Instrução a:
Segundo o excerto da fonte, qual é o número da carteira profissional de Miguel Marujo?

Excerto da fonte:
----
Um blogue de notícias, publicado por Miguel Marujo, jornalista com a carteira profissional nº 5950. O ponto de partida do repórter é Lisboa, mais como espaço físico onde se situa o jornalista, do que como único motivo de reportagem. Aqui não descobrirá a história ao minuto, mas uma tentativa de manter um olhar atento e, eventualmente, diferente sobre a Cidade. Envie-nos o seu alerta, a sua sugestão ou o seu comentário para mmarujo@gmail.com

3.2.07

Reportagens do baú*: a Igreja, a política e o aborto

[estes dois artigos foram publicados originalmente no PortugalDiário, quando das eleições presidenciais de 2001 e das legislativas de 2002]

«Já passámos o tempo em que se dizia em quem as pessoas deviam votar»
[12 de Janeiro de 2001]

Não caiu bem em alguns sectores eclesiais a iniciativa de três movimentos anti-aborto que enviaram uma carta aos párocos de todo o país para estes darem uma indicação de voto em Ferreira do Amaral [às eleições presidenciais], o «candidato que mais se aproxima de Cristo».
«Já passámos o tempo em que se dizia em quem as pessoas deviam votar», diz José Manuel Pereira de Almeida, pároco de Santa Isabel, uma freguesia do centro de Lisboa. «Hoje, está mais do que assumido que votar é de acordo com a consciência de cada um», adianta aquele padre, que confirma ter recebido a carta dos movimentos «Mulheres em Acção», «Tudo pela Vida» e «Vida Norte», cujo conteúdo foi divulgado esta sexta-feira no «Independente».
O apelo ao voto no candidato social-democrata não é directo, mas não deixa margem para dúvidas quando se lê na carta: «No próximo fim-de-semana, na Santa Missa, mencione a importância de votar no candidato que mais se aproxime de Cristo, que seja pela Cultura da Vida e que respeite as famílias.»
Pereira de Almeida recusa-se a mencionar tal assunto na missa do próximo domingo: «A homilia tem a ver com os textos do Evangelho, com as leituras do dia, a partir da realidade que vivemos.» Na mesma linha do prior de Santa Isabel, está D. Januário Torgal Ferreira, vigário-geral castrense e bispo auxiliar em Lisboa, que diz que «manda a lei fundamental da deontologia que nenhum padre do altar dê indicações de voto».
----
Instrução b:
Reproduza fielmente todas as linhas das entradas extraídas abaixo, sem incluir as imagens.
----
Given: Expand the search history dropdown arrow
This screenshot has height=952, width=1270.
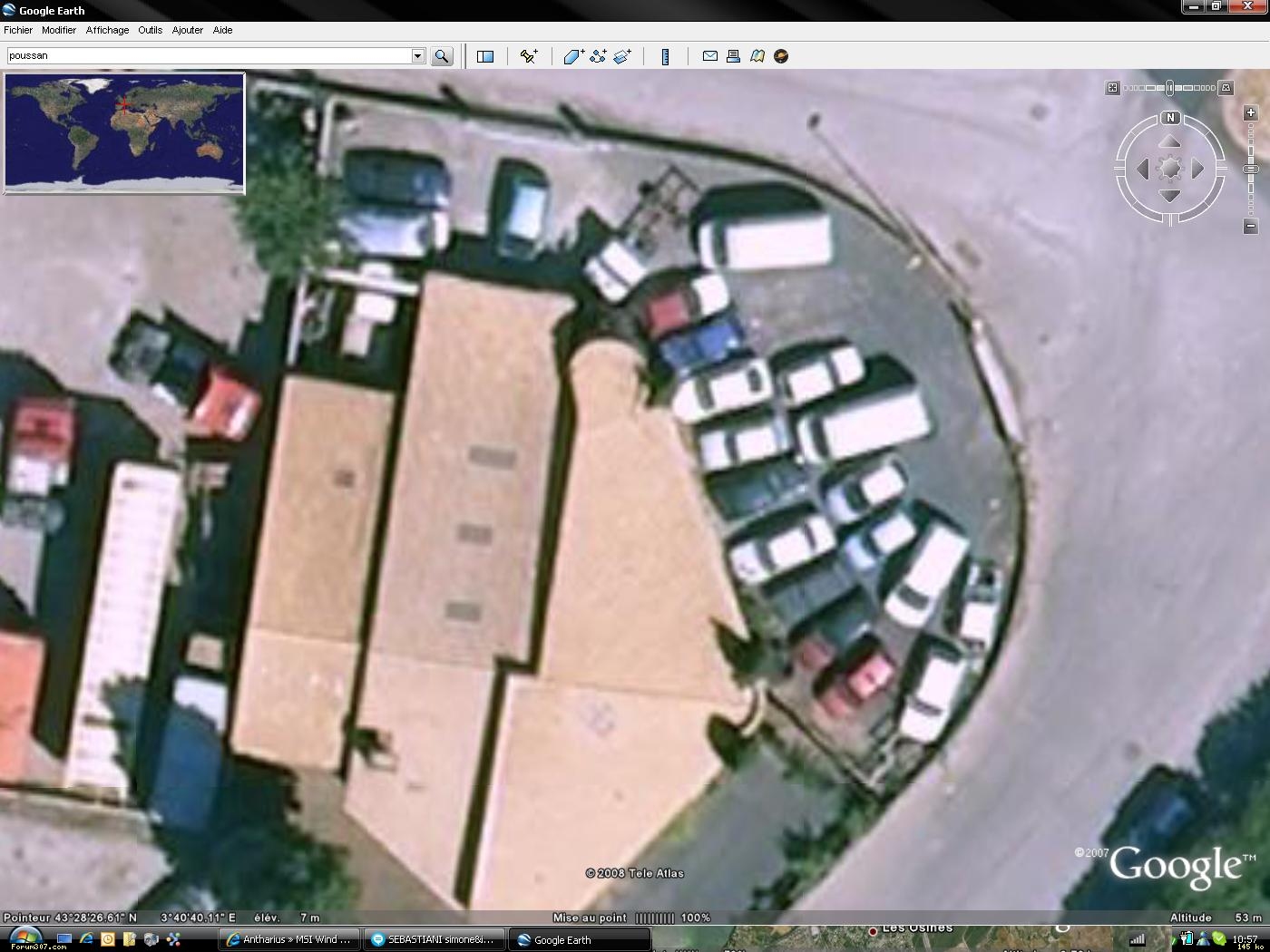Looking at the screenshot, I should 418,56.
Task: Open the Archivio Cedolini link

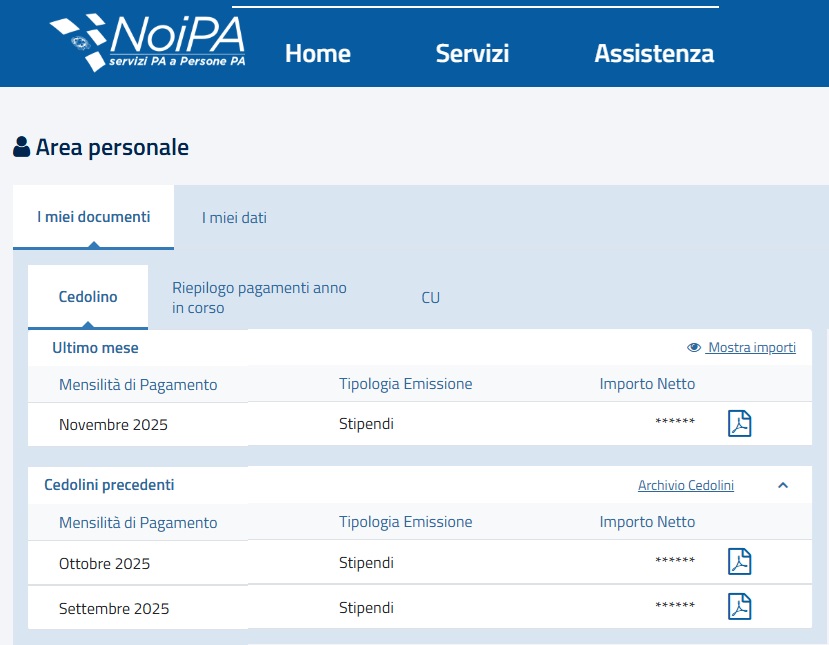Action: pos(686,486)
----
Resposta completa a:
5950

Resposta completa b:
Given: Expand the search history dropdown arrow
This screenshot has height=952, width=1270.
Looking at the screenshot, I should 418,56.
Task: Open the Archivio Cedolini link

Action: pos(686,486)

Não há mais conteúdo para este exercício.